Entries supplied>
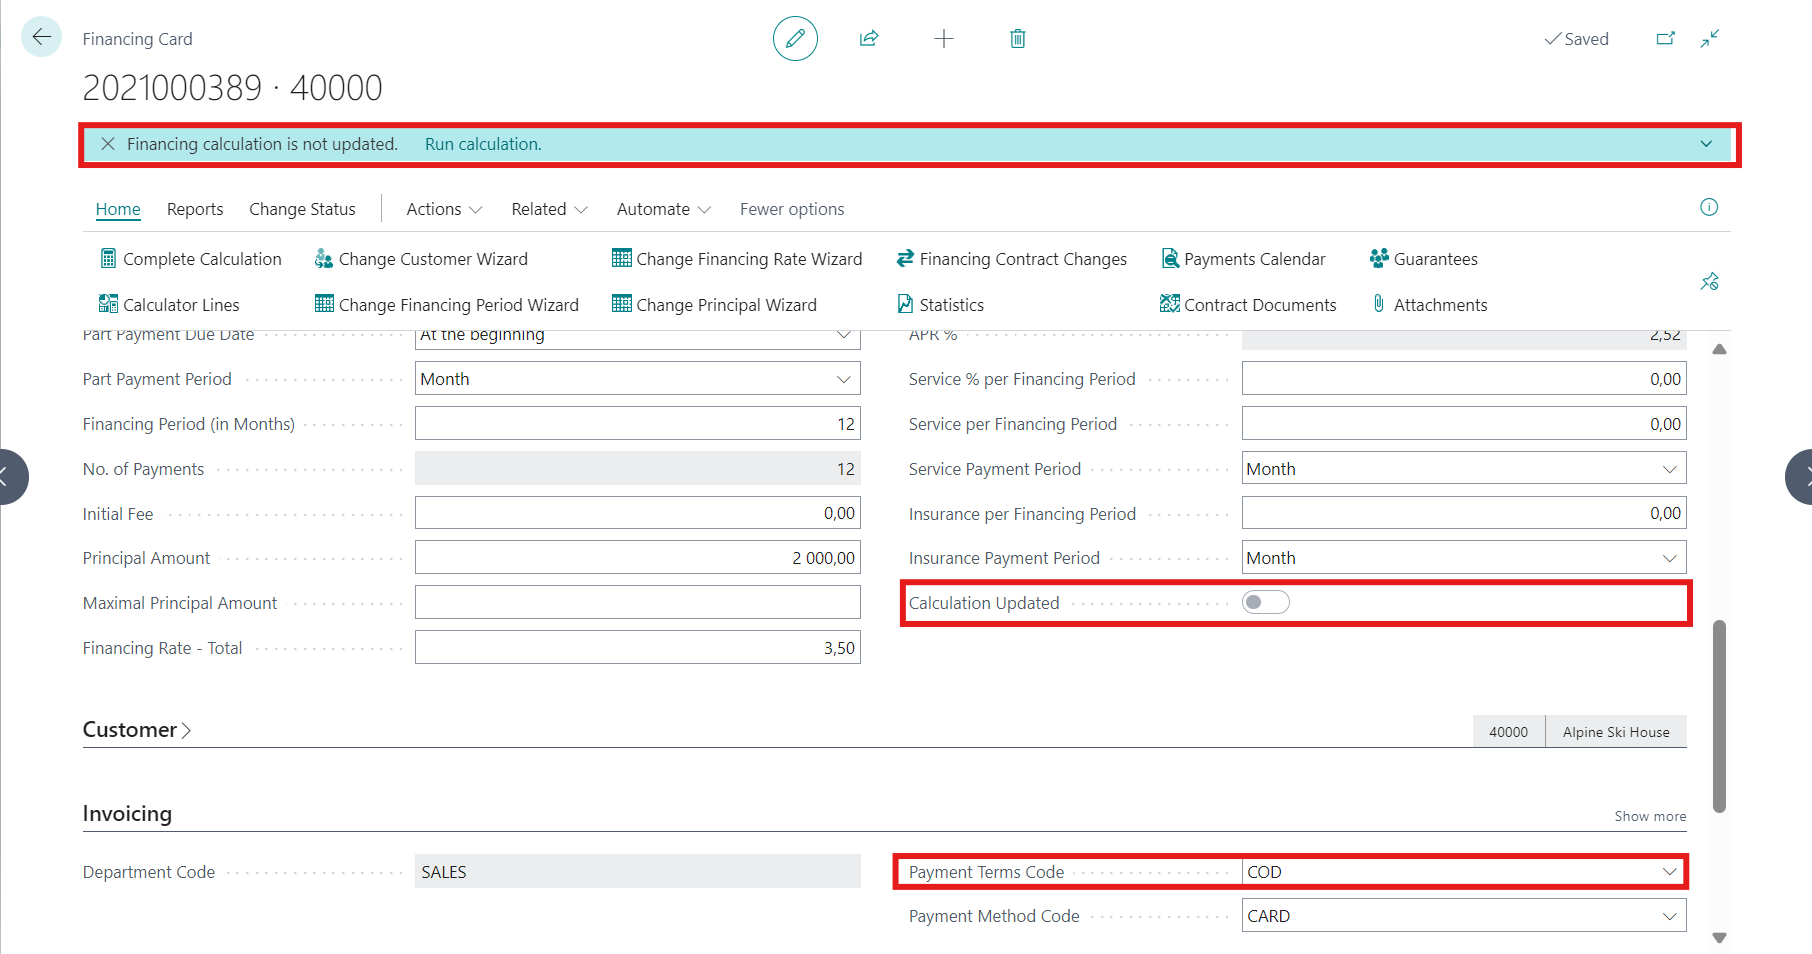This screenshot has height=954, width=1812.
Task: Click the plus icon to create new
Action: 943,39
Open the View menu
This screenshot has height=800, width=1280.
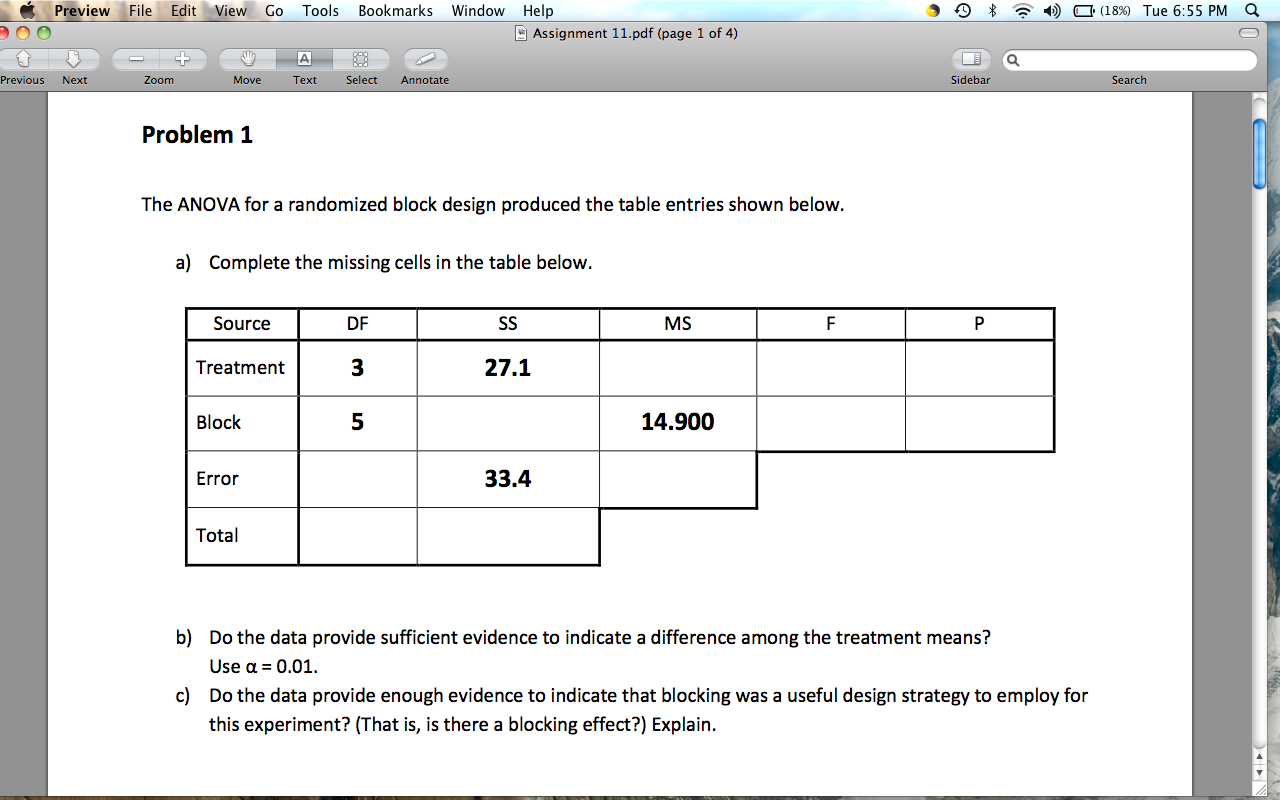(230, 11)
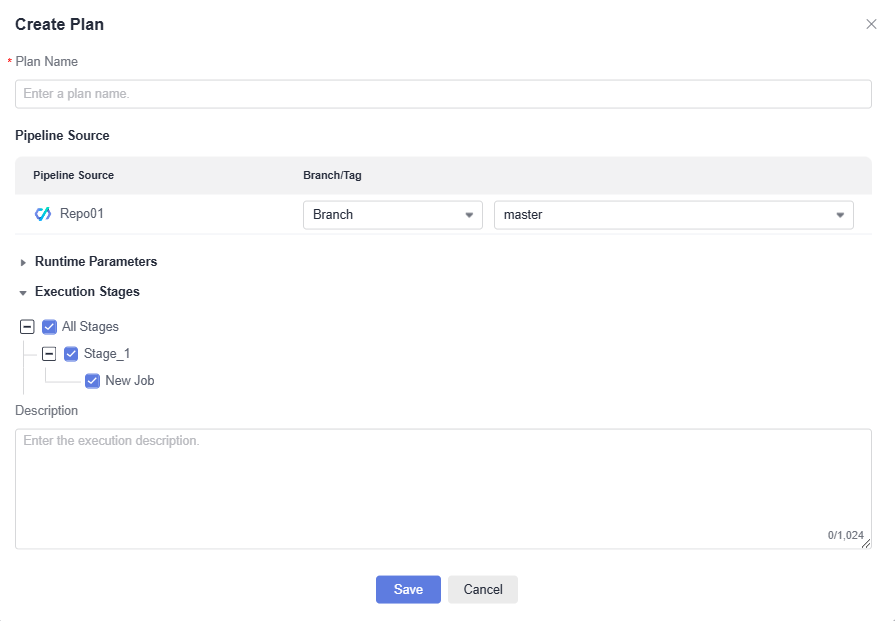
Task: Close the Create Plan dialog
Action: [x=871, y=24]
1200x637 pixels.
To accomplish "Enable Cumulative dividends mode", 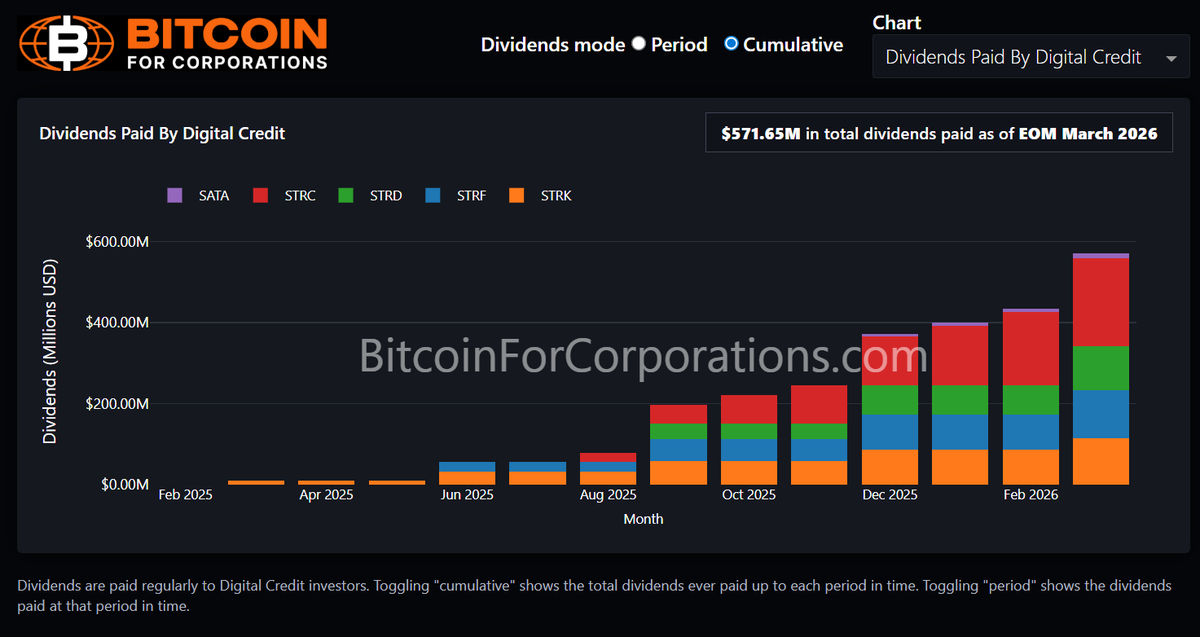I will click(731, 44).
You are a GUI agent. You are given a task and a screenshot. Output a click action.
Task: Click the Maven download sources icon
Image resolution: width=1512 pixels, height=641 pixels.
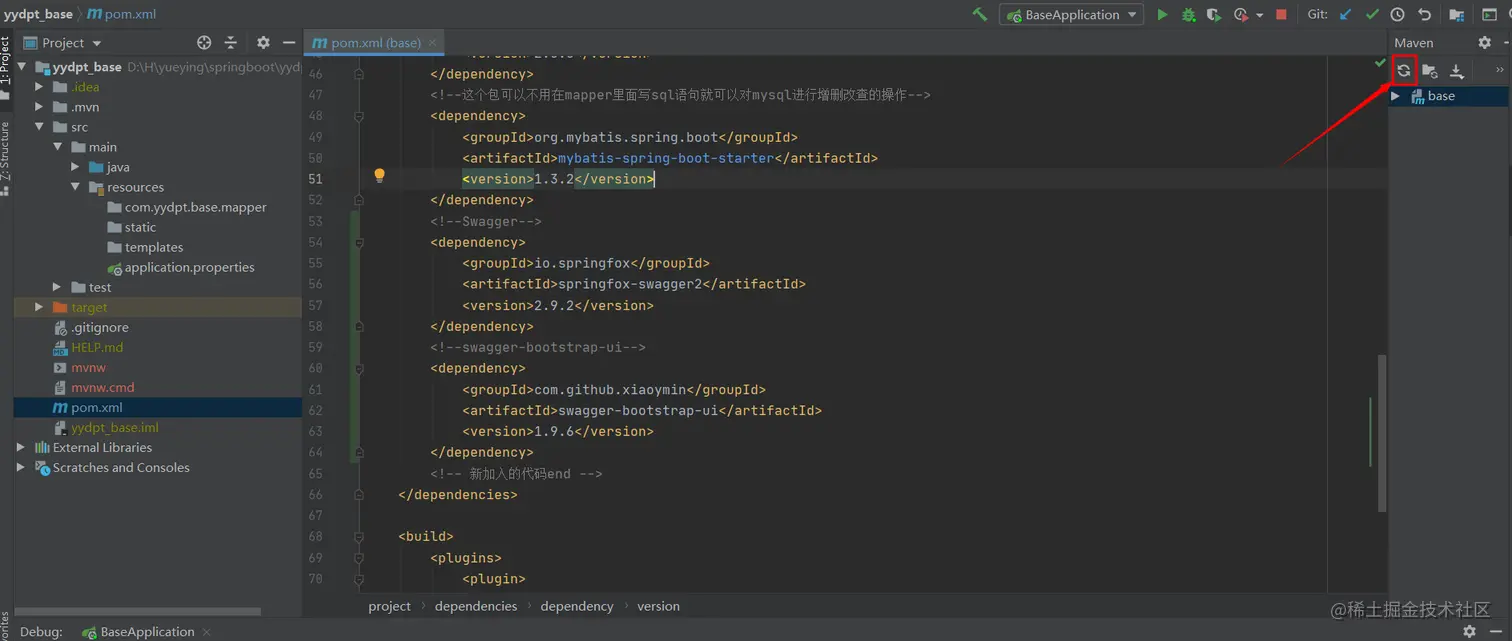coord(1457,71)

What the task asks>
Each line from the one holding "Task: Click the Maven download sources icon" through the final line of the data needs to be transcribed exactly. Include both ends, skip the pictures, and add nothing.

Exercise answer>
Task: Click the Maven download sources icon
Image resolution: width=1512 pixels, height=641 pixels.
coord(1457,71)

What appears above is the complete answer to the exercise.